L’opposante Reckya Madougou, qui a écopé d’une peine de 20 ans de prison, est aujourd’hui isolée. Les autorités carcérales refusent de lui autoriser les visites. Ses avocats dénoncent un acharnement politique.
Au Bénin, l’opposante à Patrice Talon, Reckya Madougou, qui a écopé d’une peine de 20 ans d’emprisonnement après une parodie de procès, est bien seule. Même les avocats de l’ex-conseillère du président togolais Faure Gnassingbé sont interdits de visite. Détenue dans une cellule de la prison d’Akpro-Missérété, dans le sud-est du Bénin, Reckya Madougou semble être volontairement isolée. Avant son procès, en juillet 2021, l’un des avocats de l’opposante, Mario Stasi, avait dénoncé « des conditions de détention indignes », indiquant que Reckya Madougou n’avait pas le droit aux visites, hormis celle de sa mère. L’avocat parlait alors d’« un vrai isolement qu’on lui fait subir ».
Il y a une semaine, des députés des Démocrates, le parti pour lequel Reckya Madougou comptait être candidate lors de la dernière présidentielle, se sont rendus à la prison d’Akpro-Missérété, pour une « visite de courtoisie » à Reckya Madougou. Trois jours plus tard, ils ont tenté de rendre visite cette fois à Joël Aïvo. Mais dépourvus de permis de visite, les élus se sont vu refuser l’accès à l’établissement pénitentiaire. Lors d’une nouvelle visite à Reckya Madougou, là encore il n’a pas été permis aux élus de rencontrer l’opposant emprisonnée.
Un traitement spécial
Le collectif des avocats de Reckya Madougou « dénonce et condamne cet énième acharnement qui ne vise qu’à l’empêcher de continuer à exercer ses droits civils et politiques », indique un communiqué de presse qui déplore que ces interdictions de visites ne se basent sur aucun fondement juridique. « Non seulement ledit décret (qui impose le permis de visite, ndlr) est tombé en désuétude, mais en plus il tire son fondement de textes législatifs abrogés ou devenus caducs de sorte qu’il ne saurait donc produire quelque effet de droit ».
Le collectif d’avocat estime que « chaque jour qui passe ne fait qu’empirer la situation des auteurs à divers niveaux de la chaîne pénale de cette détention que les Nations unies ont, dans leur avis contradictoire, jugée triplement arbitraire ». « Le fallacieux prétexte du permis de visite avancé aujourd’hui pour refuser désormais et de nouveau à la présidente Reckya Madougou toute visite de ses proches (en dehors de sa mère de 73 ans) n’est qu’une confirmation surabondante que sa détention ne relève que de motivations strictement politiques », poursuivent les avocats.

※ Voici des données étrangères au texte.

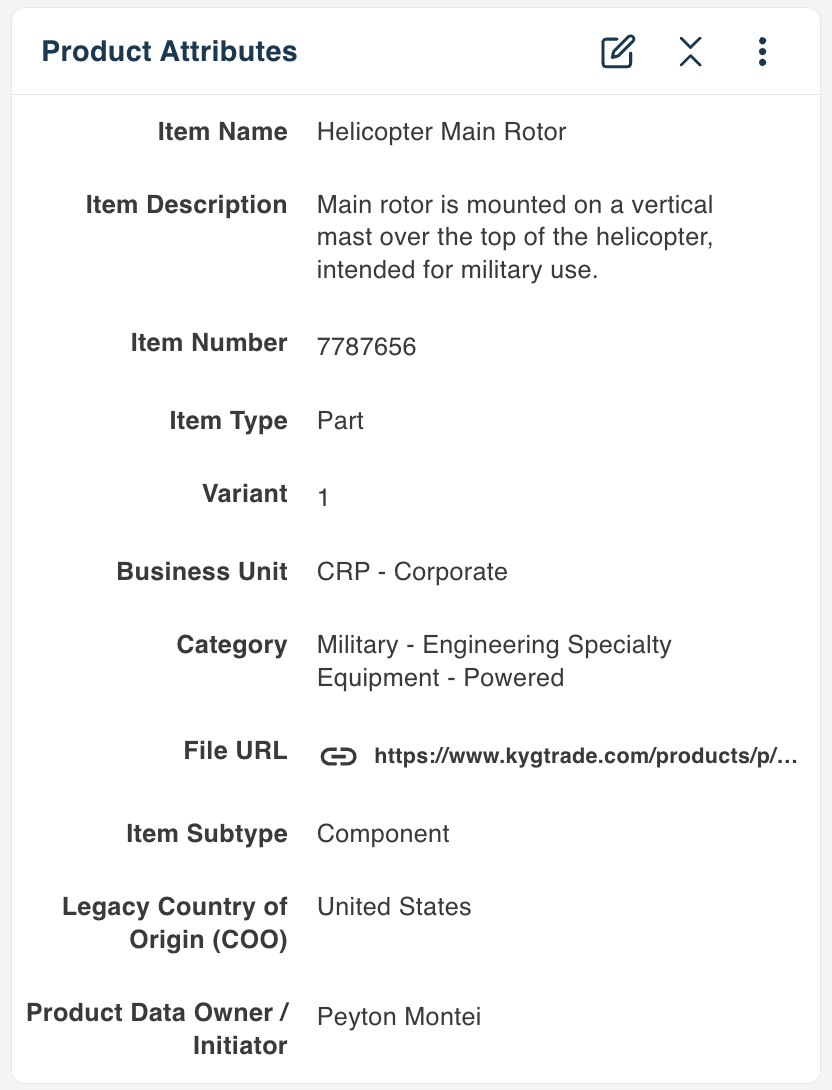Click the Legacy Country of Origin label

[174, 923]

La situation des autres détenus prouve en effet l’acharnement que subit Reckya Madougou : « Pendant ce temps et dans toutes les prisons du Bénin, tous les autres détenus recevaient et continuent de recevoir des délégations de leurs collègues ou amis et sans production de permis spécial de visite », indique le communiqué des avocats de Madougou qui demandent une nouvelle fois sa libération.